文帝即位十三年、下詔曰「祕祝之官移過於下、朕甚弗取。其除之。」
(『漢書』巻二十五上、郊祀志上)


「祕祝」とは、どうやら君主などに降りかかるはずの災難を身代わりになって受ける役目の官のことらしい。文帝はそれを廃止したということである。





また文帝の業績として割と有名な「肉刑廃止」もこの年のことであった。


是後、外有輕刑之名、内實殺人。斬右止者又當死。斬左止者笞五百、當劓者笞三百、率多死。
(『漢書』巻二十三、刑法志)

実際には、それまでなら足や鼻を切られはしても命は取られなかった者が死刑になったり、ほぼ確実に死に至るようなムチ打ちを受けたりして、余計に刑罰による死者を増やしたとされるが、それでも大きな一歩には違いないだろう。





また、「其除田之租税」となんだかあっさり風味で書かれているが、これは「田租という税を廃止する」ということである。前にも減免措置があったが、今回は復活されるまで今後毎年田租は無いということなのだ。




おそらく他の租税などで賄える状態になったということなのだろうが、すこぶる気前のいいことである。

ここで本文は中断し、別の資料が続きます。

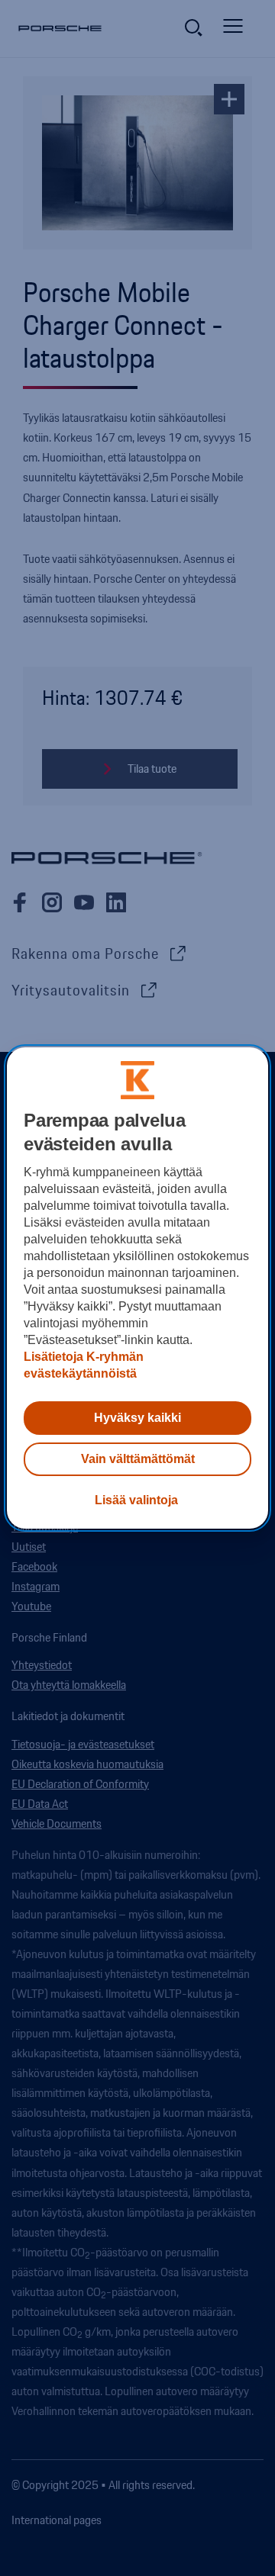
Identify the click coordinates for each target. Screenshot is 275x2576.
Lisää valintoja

十三年夏、上曰「蓋聞天道禍自怨起而福繇徳興。百官之非、宜由朕躬。今祕祝之官移過于下、以彰吾之不徳、朕甚不取。其除之。」
五月、齊太倉令淳于公有罪當刑、詔獄逮徙繫長安。太倉公無男、有女五人。太倉公將行會逮、罵其女曰「生子不生男、有緩急非有益也!」其少女緹縈自傷泣、乃隨其父至長安、上書曰「妾父為吏、齊中皆稱其廉平、今坐法當刑。妾傷夫死者不可復生、刑者不可復屬、雖復欲改過自新、其道無由也。妾願沒入為官婢、贖父刑罪、使得自新。」
書奏天子、天子憐悲其意、乃下詔曰「蓋聞有虞氏之時、畫衣冠異章服以為僇、而民不犯。何則?至治也。今法有肉刑三、而姦不止、其咎安在?非乃朕徳薄而教不明歟?吾甚自愧。故夫馴道不純而愚民陷焉。詩曰『緂悌君子、民之父母』。今人有過、教未施而刑加焉?或欲改行為善而道毋由也。朕甚憐之。夫刑至斷支體、刻肌膚、終身不息、何其楚痛而不徳也、豈稱為民父母之意哉!其除肉刑。」
上曰「農、天下之本、務莫大焉。今勤身從事而有租税之賦、是為本末者毋以異、其於勸農之道未備。其除田之租税。」
(『史記』巻十、孝文本紀)

史記』孝文本紀も『漢書』文帝紀とほぼ同じ内容が記される。ただこれらについてはどちらかというと『史記』の方が記事が詳しい。『漢書』は郊祀志や刑法志などに詳細を記す形式にしたからであろうが。




ちなみに肉刑廃止のきっかけとなった「太倉令淳于公」というのは当時の名医であった太倉公淳于意の事である。


治療をしてくれなかった家から恨まれたために告発される事態になったという風に『史記』扁鵲倉公列伝に記されている。